Susan Wright sentenced to prison again

HOUSTON The prosecution wanted 45 years and the defense wanted probation -- neither got what they wanted. Instead, Susan Wright got 20 years in prison. That's five years less than what she got on her original sentence. There was something new though as she apologized for killing her husband.

"I just want you to know that I'm sorry," Susan Wright nearly whispered to her husband's family. "I'm sorry that you don't have your son, and your brother, and your brother-in-law. And I'm sorry that the kids don't have their father."

It was the first time we heard from Susan Wright during the entire resentencing trial. She apologized for an act the jury ruled was not a crime of passion, sentencing her to 20 years in prison for stabbing her late husband Jeffrey nearly 200 times. It was five years less than her original punishment.
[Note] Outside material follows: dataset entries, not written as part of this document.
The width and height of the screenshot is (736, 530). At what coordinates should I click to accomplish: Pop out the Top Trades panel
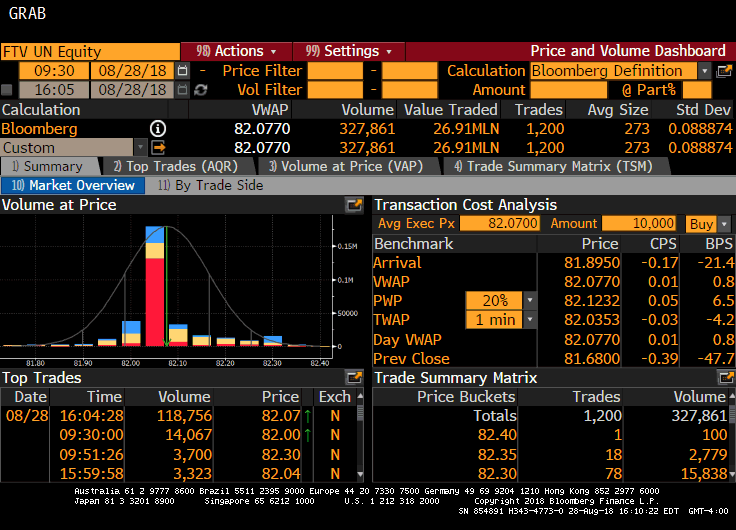tap(354, 378)
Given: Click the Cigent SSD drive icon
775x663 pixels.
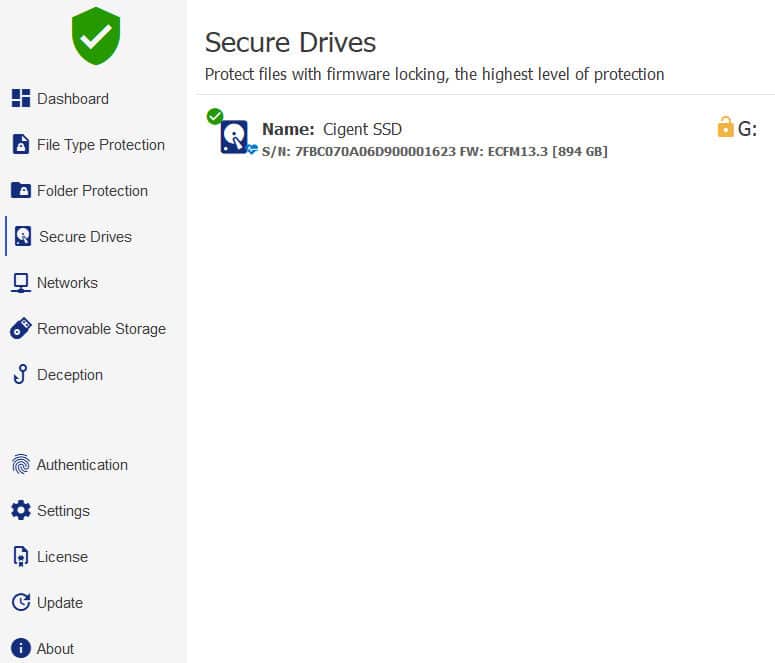Looking at the screenshot, I should [x=234, y=137].
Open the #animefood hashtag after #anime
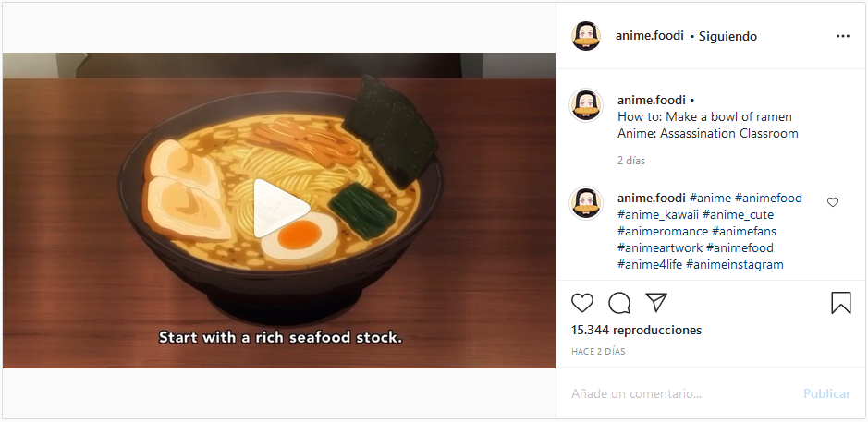Image resolution: width=868 pixels, height=422 pixels. [768, 198]
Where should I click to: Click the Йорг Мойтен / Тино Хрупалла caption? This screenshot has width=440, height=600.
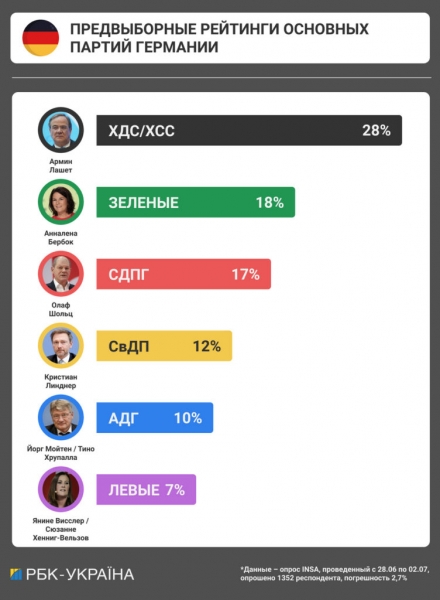pos(61,453)
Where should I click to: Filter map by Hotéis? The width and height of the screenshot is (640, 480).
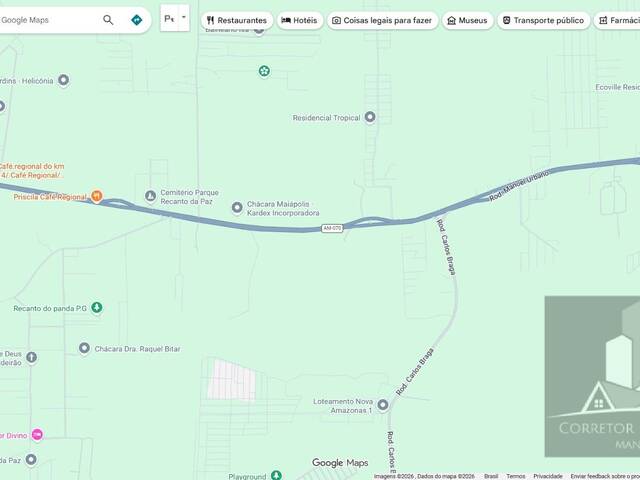tap(299, 20)
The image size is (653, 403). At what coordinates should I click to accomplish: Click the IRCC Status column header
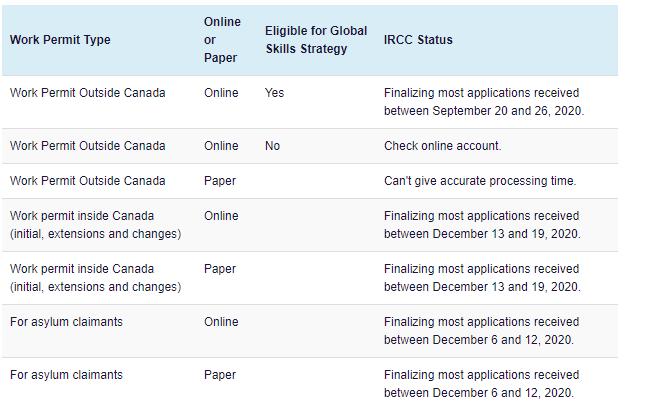point(418,40)
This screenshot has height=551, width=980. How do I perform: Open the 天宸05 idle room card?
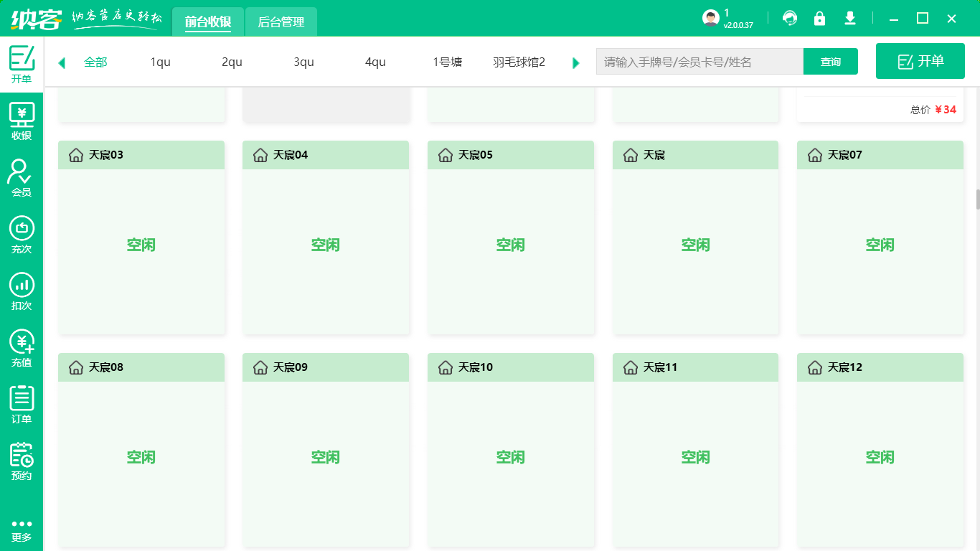[x=511, y=245]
"Am I disappointed as a lawyer? Absolutely," said defense attorney John Munier. "Am I disappointed as a citizen with what the prosecution did? No."

It took the jury about 10 full hours to return the sentence, stunning prosecutors, when at one point they had asked a question about probation.

Prosecutor Connie Spence said, "I got to be honest, it was a little worrisome."

In the end, however, the jury picked a punishment that was neither the least severe nor the maximum of life in prison.

"Justice is whatever a jury says it is," said prosecutor John Jordan.

Wright won the resentencing trial after evidence of battered wife syndrome was not allowed in her first trial.

"I'm gratified that a jury that heard evidence absolutely critical to this case found that Susan was left morally blameworthy," Brian Wice, her pro-bono appellate lawyer told The Associated Press. "To try a case involving a battered woman, without a battered women's expert is like doing Hamlet without Hamlet."

But Wice said he's disappointed that the second jury did not also find that Wright acted on 'sudden passion' and give her probation because "if she would have walked out of jail today," she would be of no danger to anyone else.

"She's a woman who snapped," he said.

Prosecutors say Wright was lying and wanted to cash in her husband's $200,000 insurance benefits and that's why she didn't seek a divorce.

Wright, who has always claimed her spouse physically abused her, tied her husband's ankles and wrists to their bed before stabbing him at their Houston-area home on Jan. 13, 2003. She buried his body in a backyard hole he had dug for a fountain, and cleaned and painted the bedroom to cover up the crime.

The couple's young son and daughter were asleep and didn't witness the killing.

Jeffrey Wright's family, who argued against the characterization that he abused his wife, reacted emotionally to the sentence.

Jeffrey's brother Ron Wright read a victim's impact statement in court, "I've seen your tears and I realized that over the last seven years, they are not tears for remorse, nor are they tears for what you've done to your two beautiful children. You left them parentless. The Wright family has been given a life sentence and I think you got off too easy."

Wright does get credit for the time she has already served, about six years and eight months, so she will be eligible for parole in about three and a half years.